The financial giants Citicorp and Travelers Group celebrated when they joined hands last spring. But last year was not an impressive one for the new company, reports CBS News Correspondent Anthony Mason.

Citigroup, as it's now called, laid off 10,400 employees, or six percent of its workforce, as a result of the merger. In a disclosure filed Monday, the company reported disappointed earnings, and acknowledged that "1998 was not a good year."

But did the co-CEOs, Sandy Weill and John Reed suffer? No.

Weill and Reed were each awarded $9.5 million in salary and bonuses. As founders of the new company, each was also given $17 million in stock options, and Mr. Weill cashed in other options to the tune of an additional $157 million.

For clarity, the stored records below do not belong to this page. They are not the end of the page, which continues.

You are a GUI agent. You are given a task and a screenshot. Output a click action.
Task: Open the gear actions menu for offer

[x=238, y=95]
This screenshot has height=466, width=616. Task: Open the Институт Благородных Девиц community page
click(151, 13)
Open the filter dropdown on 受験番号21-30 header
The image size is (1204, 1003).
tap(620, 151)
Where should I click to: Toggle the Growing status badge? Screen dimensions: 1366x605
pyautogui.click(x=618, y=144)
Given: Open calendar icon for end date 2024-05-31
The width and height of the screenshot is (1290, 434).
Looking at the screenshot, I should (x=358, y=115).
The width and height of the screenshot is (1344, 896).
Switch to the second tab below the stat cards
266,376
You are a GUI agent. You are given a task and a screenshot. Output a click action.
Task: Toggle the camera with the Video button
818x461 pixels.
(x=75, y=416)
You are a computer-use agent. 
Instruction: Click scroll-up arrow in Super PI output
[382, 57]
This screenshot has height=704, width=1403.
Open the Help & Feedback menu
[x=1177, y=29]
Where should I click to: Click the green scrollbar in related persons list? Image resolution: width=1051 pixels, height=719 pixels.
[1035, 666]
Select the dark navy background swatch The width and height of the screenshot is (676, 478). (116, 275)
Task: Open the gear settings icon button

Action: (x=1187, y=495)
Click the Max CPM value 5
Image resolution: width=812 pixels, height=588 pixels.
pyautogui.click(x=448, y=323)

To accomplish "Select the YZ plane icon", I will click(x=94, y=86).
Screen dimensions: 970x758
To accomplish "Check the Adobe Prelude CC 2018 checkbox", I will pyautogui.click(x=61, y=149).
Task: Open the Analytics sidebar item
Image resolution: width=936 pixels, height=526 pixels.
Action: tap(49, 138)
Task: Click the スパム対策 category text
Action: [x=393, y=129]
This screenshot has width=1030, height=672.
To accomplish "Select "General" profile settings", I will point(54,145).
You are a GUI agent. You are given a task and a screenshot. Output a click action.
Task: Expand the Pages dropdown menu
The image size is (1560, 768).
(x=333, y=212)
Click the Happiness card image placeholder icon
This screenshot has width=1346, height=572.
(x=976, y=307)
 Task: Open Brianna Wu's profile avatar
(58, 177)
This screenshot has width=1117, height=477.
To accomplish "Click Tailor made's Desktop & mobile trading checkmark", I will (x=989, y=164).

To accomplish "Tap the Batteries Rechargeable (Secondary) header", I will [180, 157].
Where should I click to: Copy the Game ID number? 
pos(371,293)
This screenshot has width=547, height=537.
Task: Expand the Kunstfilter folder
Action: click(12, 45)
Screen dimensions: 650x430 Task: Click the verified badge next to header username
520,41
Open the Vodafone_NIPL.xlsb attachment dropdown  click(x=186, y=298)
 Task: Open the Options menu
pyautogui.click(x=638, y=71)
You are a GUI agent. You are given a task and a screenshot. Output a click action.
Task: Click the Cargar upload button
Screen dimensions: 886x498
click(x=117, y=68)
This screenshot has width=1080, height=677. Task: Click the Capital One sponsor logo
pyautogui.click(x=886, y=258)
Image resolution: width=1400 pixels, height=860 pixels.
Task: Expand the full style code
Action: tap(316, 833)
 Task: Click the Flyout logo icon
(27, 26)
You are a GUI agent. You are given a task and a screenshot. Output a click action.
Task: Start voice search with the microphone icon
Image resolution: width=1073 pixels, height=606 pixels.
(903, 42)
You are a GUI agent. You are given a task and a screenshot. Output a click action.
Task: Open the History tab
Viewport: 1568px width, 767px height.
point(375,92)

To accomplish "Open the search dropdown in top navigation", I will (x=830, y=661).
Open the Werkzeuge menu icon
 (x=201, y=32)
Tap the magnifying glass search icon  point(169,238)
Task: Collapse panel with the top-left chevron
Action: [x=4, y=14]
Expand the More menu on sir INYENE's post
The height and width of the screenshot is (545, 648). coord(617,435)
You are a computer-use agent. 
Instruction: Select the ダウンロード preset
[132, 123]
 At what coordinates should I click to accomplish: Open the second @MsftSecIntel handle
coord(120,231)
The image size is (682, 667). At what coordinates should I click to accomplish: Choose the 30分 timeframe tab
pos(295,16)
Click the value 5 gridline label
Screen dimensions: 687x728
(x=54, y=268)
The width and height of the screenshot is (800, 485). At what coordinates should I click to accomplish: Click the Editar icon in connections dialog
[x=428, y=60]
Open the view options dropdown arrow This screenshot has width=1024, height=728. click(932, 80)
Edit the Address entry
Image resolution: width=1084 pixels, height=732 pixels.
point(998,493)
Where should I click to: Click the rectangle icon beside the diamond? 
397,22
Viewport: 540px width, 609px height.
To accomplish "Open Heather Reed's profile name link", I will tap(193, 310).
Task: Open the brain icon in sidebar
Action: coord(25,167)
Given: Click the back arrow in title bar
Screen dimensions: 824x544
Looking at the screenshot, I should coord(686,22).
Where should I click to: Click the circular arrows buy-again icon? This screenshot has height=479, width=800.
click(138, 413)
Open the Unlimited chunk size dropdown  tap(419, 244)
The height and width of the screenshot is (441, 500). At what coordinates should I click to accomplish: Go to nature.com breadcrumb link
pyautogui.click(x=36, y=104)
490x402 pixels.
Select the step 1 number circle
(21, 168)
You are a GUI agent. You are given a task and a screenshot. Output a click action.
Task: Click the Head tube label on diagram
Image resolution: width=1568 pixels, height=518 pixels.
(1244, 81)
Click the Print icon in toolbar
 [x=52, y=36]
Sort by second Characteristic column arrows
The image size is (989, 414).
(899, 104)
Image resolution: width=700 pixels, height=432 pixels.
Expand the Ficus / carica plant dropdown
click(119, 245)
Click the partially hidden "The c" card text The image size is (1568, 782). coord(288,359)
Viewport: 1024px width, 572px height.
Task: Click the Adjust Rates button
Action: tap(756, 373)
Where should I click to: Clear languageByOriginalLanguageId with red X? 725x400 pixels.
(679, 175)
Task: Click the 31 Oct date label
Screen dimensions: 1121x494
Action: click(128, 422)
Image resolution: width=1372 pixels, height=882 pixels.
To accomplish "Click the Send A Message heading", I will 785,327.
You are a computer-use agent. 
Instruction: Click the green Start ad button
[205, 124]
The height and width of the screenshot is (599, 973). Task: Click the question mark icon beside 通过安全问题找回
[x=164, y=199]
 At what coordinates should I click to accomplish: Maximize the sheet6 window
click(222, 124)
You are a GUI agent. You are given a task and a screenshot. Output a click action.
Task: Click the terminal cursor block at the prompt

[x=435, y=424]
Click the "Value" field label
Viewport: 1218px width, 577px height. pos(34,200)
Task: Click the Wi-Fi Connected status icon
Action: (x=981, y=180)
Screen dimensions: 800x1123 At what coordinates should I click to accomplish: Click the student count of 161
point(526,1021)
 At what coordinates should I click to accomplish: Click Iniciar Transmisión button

In Judith Fisher's opinion, it's "total excess. It's beyond the pale." An executive compensation consultant, she says this kind of corporate pay is out of control. "Too many corporations are paying too much compensation with just a callous disregard for shareholder value."

In fact, some angry Citigroup shareholders have already proposed establishing a cap on CEO compensation. The company is opposed, of course.

So, what is reasonable pay for a CEO? "Reasonable pay," says Fisher, "is when you don't wince when you hear the numbers."

Well, how about $230 million? That's what Mr. Weill took home in 1997, when Business Week ranked him among the country's most overpaid executives. Looks like he's a candidate for the list again.